LE MICHTO - Le squat le plus éphémère

Le squat le plus éphémère de l’année, s’est soldé par une expulsion illégale. Parfois, vice de procédure rime avec dossier qui passe à la trappe. C’est ce qui s’est passé la semaine dernière pour le Michto, petite boutique de 65 m2, vide depuis 2008, sise au 78 rue de Charonne, dans le 11e arrondissement.

Le Michto, future librairie indépendante, free shop basé sur le troc, lieu de rencontres artistiques, rempli de projets variés, avait un réel destin politique : la démarche de créer un lieu convivial d’animation de quartier afin de mettre un peu de couleur dans cette rue connue pour ses bobos et ses restaurants asiatiques.

Hélas, ce lundi 7 novembre dernier, les squatteurs de la petite boutique donnant pignon sur rue ont été réveillés par trois gros bras se faisant passer pour des huissiers, avec un fort accent croate. Quand ces drôles d’« entrepreneurs » ont tenté de changer la serrure de force, les occupants ont alerté la police. Quand les autorités sont intervenues, l’incartade n’était pas loin, et les policiers sont arrivés juste à temps pour prendre connaissance de l’occupation, constater de manière formelle, et ont prié les gros bras en colère de vider les lieux. L’après-midi du même jour, les occupants sans droit ni titre ont fait connaissance avec la propriétaire, et les squatteurs considéraient que la procédure étaient en marche. Ce qu’ils ne savaient pas, c’est qu’au lieu d’entamer une procédure d’expulsion ou des négociations à l’amiable, la propriétaire repasserait à l’attaque un beau matin, avec perceuse et gros bras.
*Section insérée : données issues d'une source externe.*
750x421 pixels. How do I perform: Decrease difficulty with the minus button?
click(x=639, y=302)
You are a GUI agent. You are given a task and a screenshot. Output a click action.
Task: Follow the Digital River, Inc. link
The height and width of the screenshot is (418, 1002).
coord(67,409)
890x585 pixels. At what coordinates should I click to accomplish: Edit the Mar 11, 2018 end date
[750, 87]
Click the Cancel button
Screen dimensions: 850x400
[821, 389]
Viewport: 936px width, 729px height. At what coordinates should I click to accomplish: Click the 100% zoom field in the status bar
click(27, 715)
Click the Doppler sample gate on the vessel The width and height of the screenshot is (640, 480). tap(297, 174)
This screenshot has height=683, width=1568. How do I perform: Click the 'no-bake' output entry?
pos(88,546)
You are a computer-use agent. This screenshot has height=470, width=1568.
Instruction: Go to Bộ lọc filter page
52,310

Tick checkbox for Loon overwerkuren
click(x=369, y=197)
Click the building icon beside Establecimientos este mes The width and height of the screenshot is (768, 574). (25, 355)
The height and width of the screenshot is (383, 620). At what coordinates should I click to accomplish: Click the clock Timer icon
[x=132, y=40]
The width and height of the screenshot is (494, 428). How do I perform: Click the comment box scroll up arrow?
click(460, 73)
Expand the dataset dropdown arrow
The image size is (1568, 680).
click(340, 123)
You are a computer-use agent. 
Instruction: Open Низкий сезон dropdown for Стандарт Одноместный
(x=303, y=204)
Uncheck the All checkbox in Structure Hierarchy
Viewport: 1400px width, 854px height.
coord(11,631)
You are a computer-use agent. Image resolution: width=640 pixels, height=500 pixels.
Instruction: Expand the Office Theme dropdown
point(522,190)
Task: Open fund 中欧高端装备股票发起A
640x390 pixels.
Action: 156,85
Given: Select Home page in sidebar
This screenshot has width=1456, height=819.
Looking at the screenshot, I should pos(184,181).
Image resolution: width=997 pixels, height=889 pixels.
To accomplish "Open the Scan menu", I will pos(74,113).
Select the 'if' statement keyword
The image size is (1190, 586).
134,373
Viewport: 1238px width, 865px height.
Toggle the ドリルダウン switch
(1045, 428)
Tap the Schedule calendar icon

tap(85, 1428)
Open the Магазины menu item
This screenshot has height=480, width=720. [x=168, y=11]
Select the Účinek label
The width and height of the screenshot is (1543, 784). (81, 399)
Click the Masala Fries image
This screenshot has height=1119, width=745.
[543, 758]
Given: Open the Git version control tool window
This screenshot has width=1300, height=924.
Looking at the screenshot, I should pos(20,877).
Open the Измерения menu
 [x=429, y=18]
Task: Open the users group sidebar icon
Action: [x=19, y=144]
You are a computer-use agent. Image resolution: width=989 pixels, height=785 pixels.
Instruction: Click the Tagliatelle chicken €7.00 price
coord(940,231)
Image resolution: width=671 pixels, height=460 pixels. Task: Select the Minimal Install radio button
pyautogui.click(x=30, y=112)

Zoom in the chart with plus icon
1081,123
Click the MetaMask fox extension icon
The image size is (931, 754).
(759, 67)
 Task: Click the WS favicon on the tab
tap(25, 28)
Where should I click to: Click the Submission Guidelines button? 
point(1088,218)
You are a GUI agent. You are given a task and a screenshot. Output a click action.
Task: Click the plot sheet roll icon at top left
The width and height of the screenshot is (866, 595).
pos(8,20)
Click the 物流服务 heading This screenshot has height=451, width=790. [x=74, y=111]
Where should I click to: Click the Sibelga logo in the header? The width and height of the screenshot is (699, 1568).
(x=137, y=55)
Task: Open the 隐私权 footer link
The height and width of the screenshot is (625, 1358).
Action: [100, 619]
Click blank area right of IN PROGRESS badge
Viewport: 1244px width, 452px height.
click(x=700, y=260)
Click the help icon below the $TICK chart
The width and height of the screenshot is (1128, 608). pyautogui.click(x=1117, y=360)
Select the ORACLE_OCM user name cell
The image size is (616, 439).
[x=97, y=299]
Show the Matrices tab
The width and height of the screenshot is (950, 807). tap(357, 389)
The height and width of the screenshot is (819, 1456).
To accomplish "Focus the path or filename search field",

C’était ce jeudi 10 novembre, soit trois jours plus tard, la milice croate (les « entrepreneurs ») travaillant pour la propriétaire du 78 rue de Charonne, ont encore une fois forcé l’entrée de la nouvelle occupation sans droit ni titre. Rebelote, les occupants font appel aux forces de l’ordre : une brigade en VTT arrive mais la donne a changé. Ces derniers constatent une dégradation sur un bien privé et invitent tout le monde à venir faire une déposition au Commissariat du 11e pour tirer cette histoire au clair. Un agent assure la surveillance des entrées et des affaires des occupants qui vivent dans ce lieu depuis deux semaines déjà. Coup de théâtre : une fois arrivés au poste, les deux squatteurs se retrouvent en garde à vue sur instruction du Procureur pour Dégradations sur bien privé en réunion ! Après ce doux séjour d’enfermement de 20h (de 15h30 à 11h30), les occupants sont priés de quitter les lieux en une heure, la serrure a été changée (alors que leurs affaires étaient encore à l’intérieur) et une brigade surveille le déménagement. Aucun document officiel n’a été fourni, et aucune suite ne sera retenue contre les occupants…

Après seulement deux semaines d’occupation, le projet n’aura donc pas le temps d’aboutir et d’ouvrir les portes au public, car les autorités ont expulsé les squatteurs sans aucune notification physique (mandat du préfet, Procès-Verbal ou même jugement devant un tribunal).

Les occupations sans droit ni titre sont encore un statut défendable en France malgré la suppression de plusieurs lois qui les protégeaient (comme la trêve hivernale). Encore trop d’espaces sont vides pour des raisons de spéculation immobilière, abandonnés de toute vie, alors que le fossé se creuse davantage entre des classes sociales qui partagent pourtant le même air, mais le respire différemment.